• Activity list:
a) In the SRA-DM discussion, rewrite the paragraph that begins "During the training and development stage" as a short bulleted list that keeps its main facts.
b) Answer these questions using the SRA-DM discussion. Write one short answer per line, marked like the question it answers.
(i) On average, what further percentage of duplicate records does deploying SRA-DM identify?
(ii) According to the study by Qi, records from which database especially often had missing or wrong data in the fields?
(iii) What example is given of the extraneous information the OVID MEDLINE platform inserted into the title field?
c) Retype the part of the SRA-DM discussion from "Our findings demonstrated" up to and including "EndNote was imperfect.".

Our findings demonstrated that SRA-DM identifies substantially more duplicate citations than EndNote and has greater sensitivity [(84% vs 51%), (90% vs 63%), (84% vs 73%), (84 vs 64%)]. The specificity of SRA-DM was 100% with no false positives, whereas the specificity of EndNote was imperfect.
Waste in research occurs for several methodological, legislative and reporting reasons [19–22]. Another form of waste is inefficient labouring, in part, as a consequence of non-standardised citations details across bibliographic databases, perfunctory error checking and absence of a unique trial identification number for it and its associated further multiple reports. If these issues were solved at source, manual duplicate checking would be unnecessary. Until these issues are resolved, deploying the SRA-DM will save information specialists and reviewers valuable time by identifying on average a further 42.86% of duplicate records.
Several citations were wrongly designated as duplicates by EndNote auto-deduplication due to different citations sharing the same authors and title but published in other journals or as conference proceedings. In a recent study by Jiang [23], the authors also found that EndNote, for the same reason, had erroneously assigned unique records as duplicates. It is probable that in most scenarios no important loss of data would occur; although sometimes additional methodological or outcome data are reported, and ideally these need to be retained for inspection. A recent study by Qi [18] examined the content of undetected duplicate records in EndNote and found that errors often occurred due to missing or wrong data in the fields, especially for records retrieved from EMBASE database. This also affected the sensitivity of SRA-DM, with duplicates undetected due to missing or wrong or extraneous data in the fields.
During the training and development stage, the four iterations of SRA-DM achieved sensitivities ranging from 68%, 75%, 84% and 96% with the most sensitive (96%) achieved with a trade-off in specificity (99.75%) with three false positives. For systematic reviews and Health Technology Assessment reports, the aim is to conduct comprehensive searches to ensure all relevant trials are identified [24]; thus, losing even three citations is undesirable. Therefore, the final algorithm (fourth iteration) with the lower sensitivity (84%) but perfect (100%) specificity was preferred. Future developments with SRA-DM may incorporate two algorithms, first using the 100% specific algorithm to automatically remove duplicates and another algorithm with higher sensitivity (albeit with lower specificity) to identify the remaining duplicates for manual verification. If this strategy was implemented on the respiratory dataset using the fourth and second algorithm (Table 3), only 91 out of 1,988 citations would have to be manually checked and only 34 duplicates would remain undetected.
In spite of this major improvement with the SRA-DM, no software can currently detect all duplicate records, and the perfect uncluttered dataset remains elusive. Undetected duplicates in SRA-DM occurred due to discrepancies such as missing page numbers or too much variance with author names. Duplicates were also missed because the OVID MEDLINE platform inserted additional extraneous information into the title field (e.g. [Review] [72 refs]) whereas the same article retrieved from EMBASE or other non-OVID MEDLINE platforms (i.e. PubMed, Web of Knowledge) report only the title. Some of these problems could be overcome in the future with record linkage and citation enrichment techniques to populate blank fields with meta-data to increase the detection rate.

• Supplied information:
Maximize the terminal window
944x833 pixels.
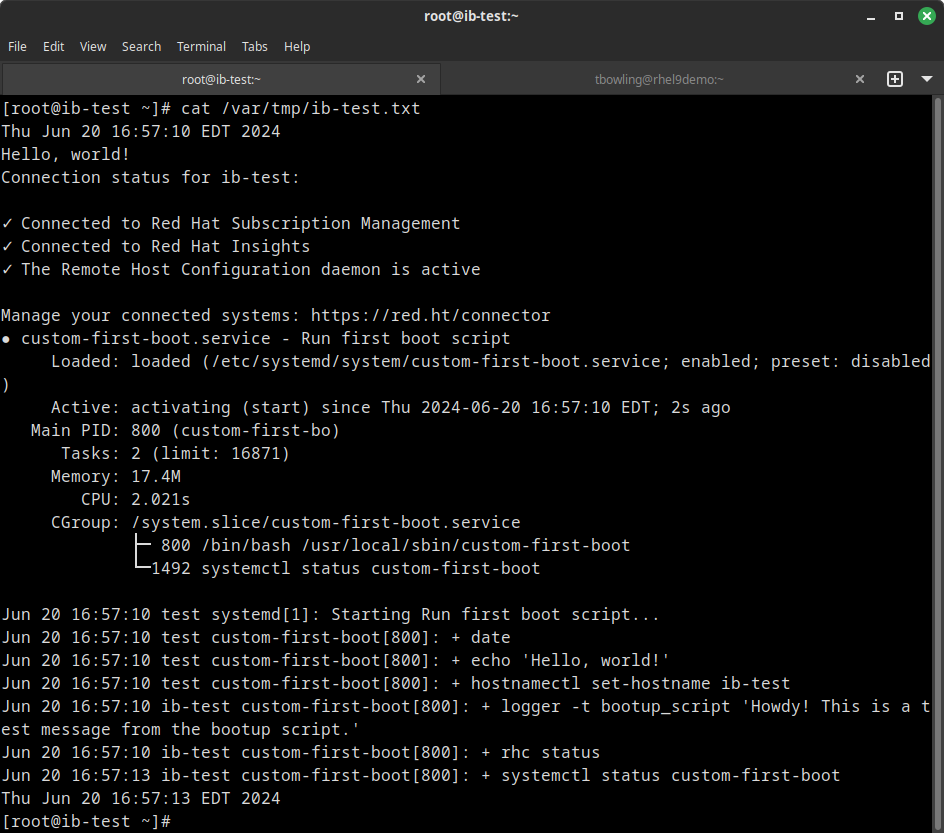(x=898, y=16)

--

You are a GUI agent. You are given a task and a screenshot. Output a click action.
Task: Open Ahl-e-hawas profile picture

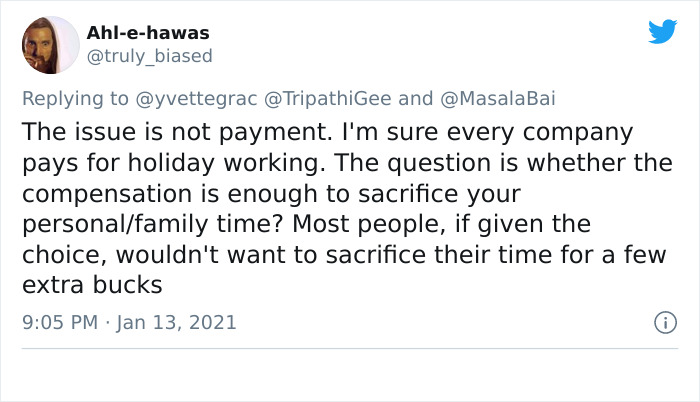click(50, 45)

• Answers given:
a)
- During training and development, the four iterations of SRA-DM reached sensitivities of 68%, 75%, 84% and 96%.
- The most sensitive version (96%) lost some specificity (99.75%) and gave three false positives.
- Systematic reviews and Health Technology Assessment reports need comprehensive searches, so losing even three citations is undesirable.
- The final (fourth) algorithm was therefore preferred. It had lower sensitivity (84%) but perfect specificity (100%).
- Future versions may use two algorithms. A 100% specific one would remove duplicates automatically, and a more sensitive one would flag the remaining duplicates for manual checking.
- With the fourth and second algorithms on the respiratory dataset, only 91 of 1,988 citations would need a manual check, and only 34 duplicates would go undetected.

b)
(i) 42.86%
(ii) EMBASE
(iii) [Review] [72 refs]

c)
Our findings demonstrated that SRA-DM identifies substantially more duplicate citations than EndNote and has greater sensitivity [(84% vs 51%), (90% vs 63%), (84% vs 73%), (84 vs 64%)]. The specificity of SRA-DM was 100% with no false positives, whereas the specificity of EndNote was imperfect.